## DATASET RECORDS
>>>>

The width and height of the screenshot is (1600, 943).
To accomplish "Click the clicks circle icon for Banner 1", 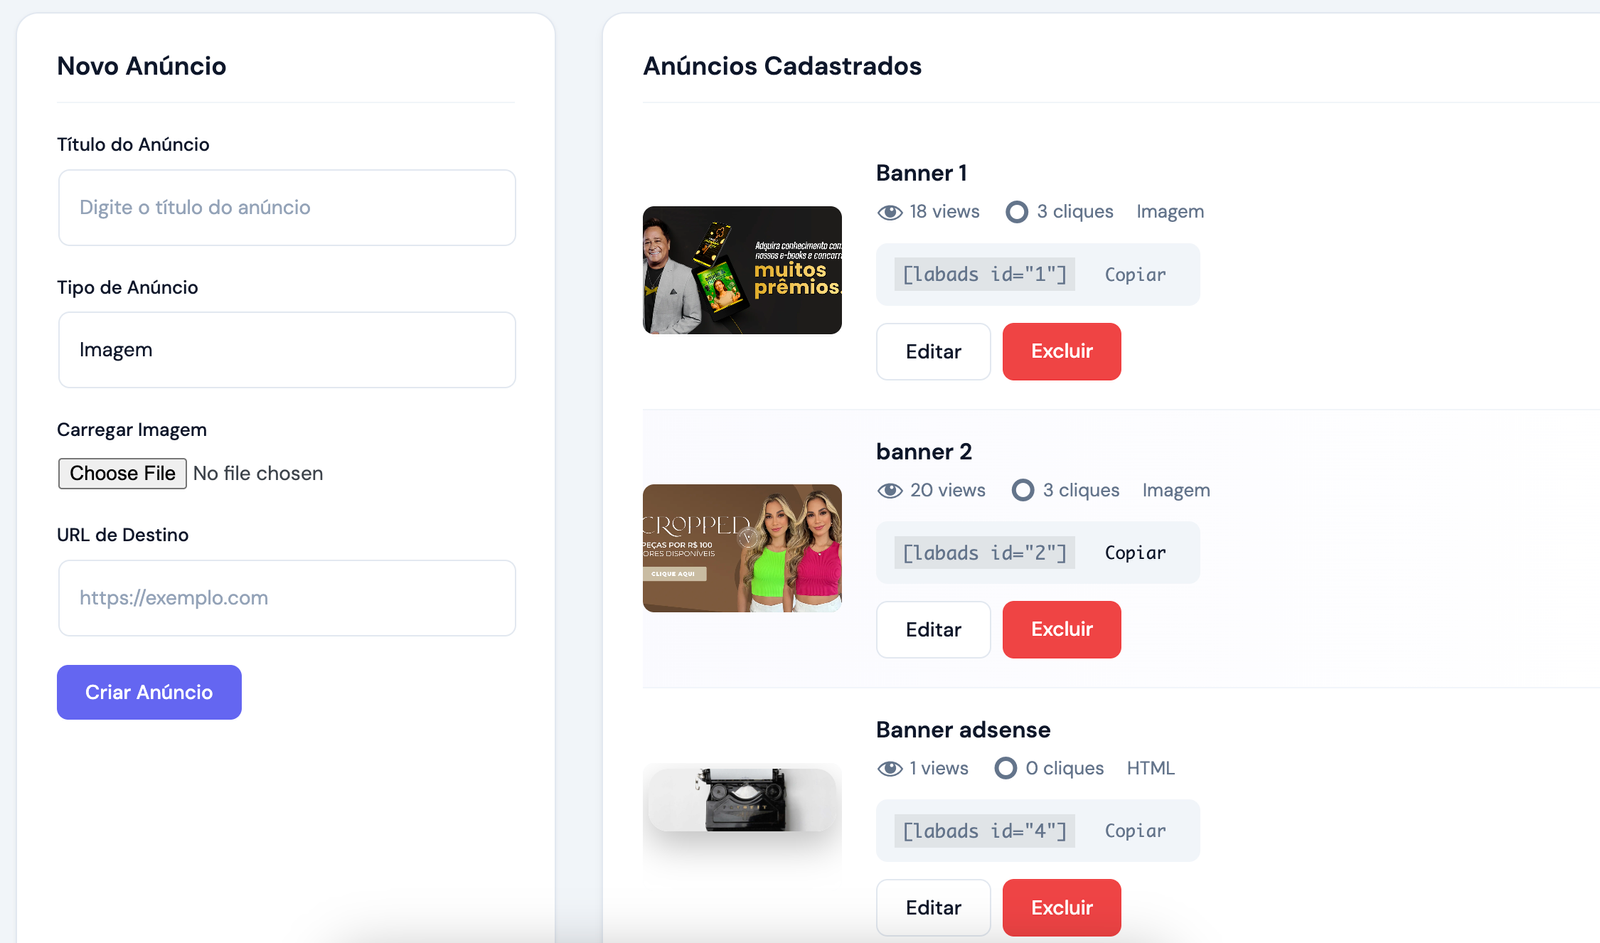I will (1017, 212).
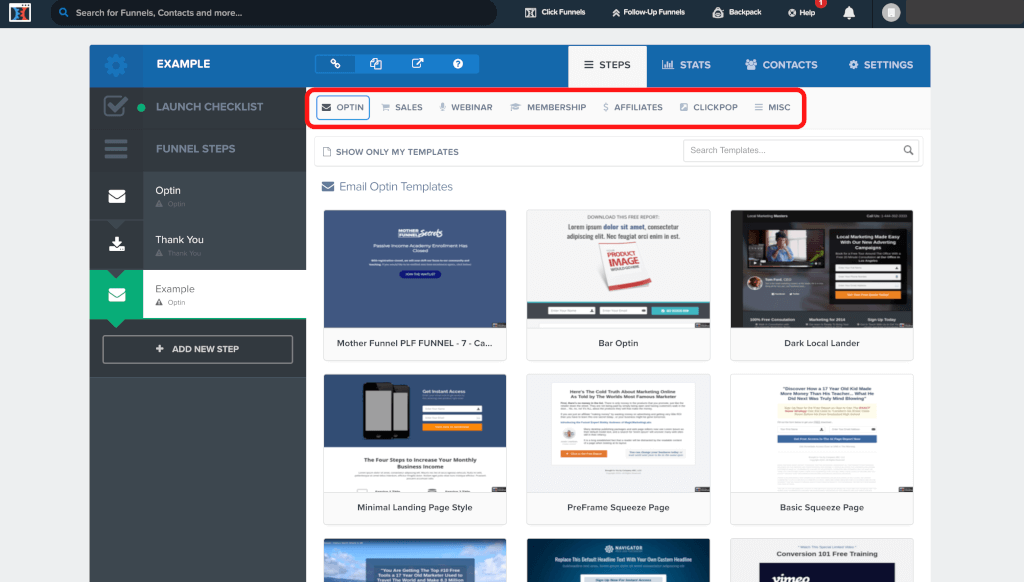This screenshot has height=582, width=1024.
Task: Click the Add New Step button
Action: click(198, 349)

<<<<
>>>>

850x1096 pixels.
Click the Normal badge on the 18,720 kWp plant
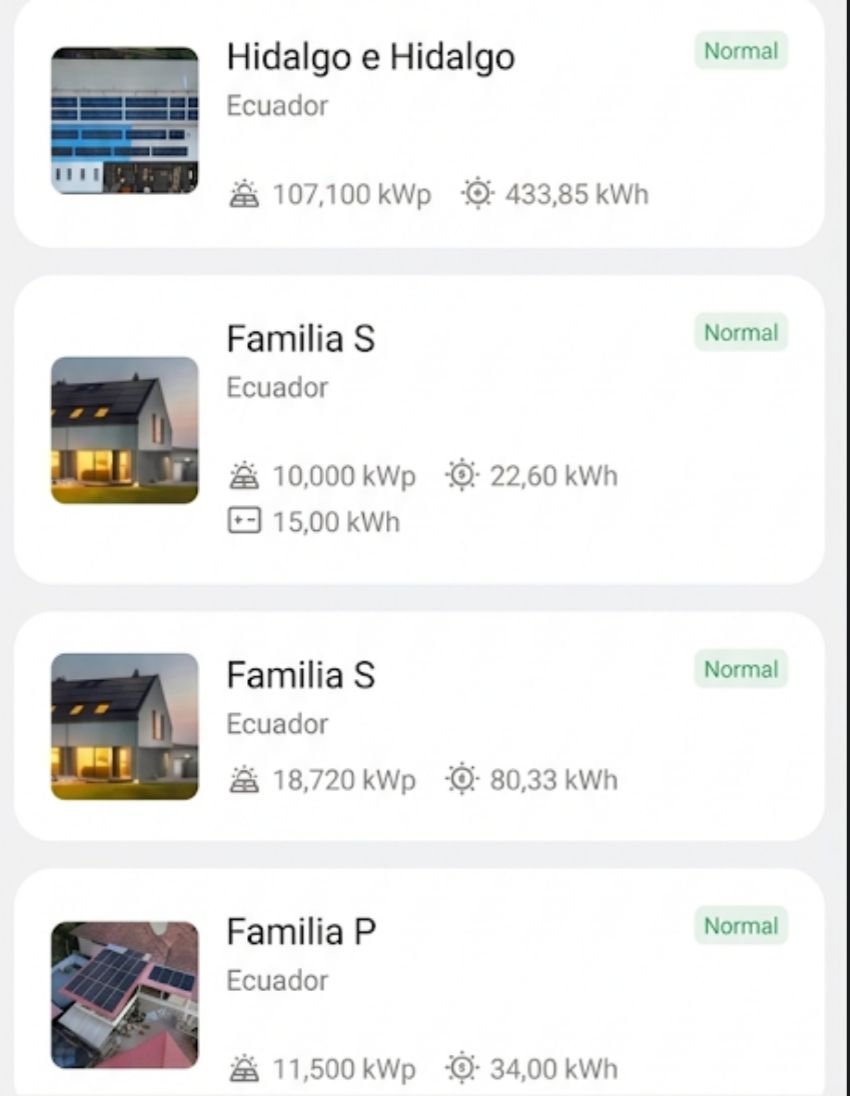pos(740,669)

<<<<

Render the items in a Markdown table with the columns Row and Line, one line per row and blank lines omitted. Begin at the line that contains "850x1096 pixels." and stop after the line that contains "pos(740,669)", including both, and leave the pictures out of your answer.

| Row | Line |
|---|---|
| 1 | 850x1096 pixels. |
| 2 | Click the Normal badge on the 18,720 kWp plant |
| 3 | pos(740,669) |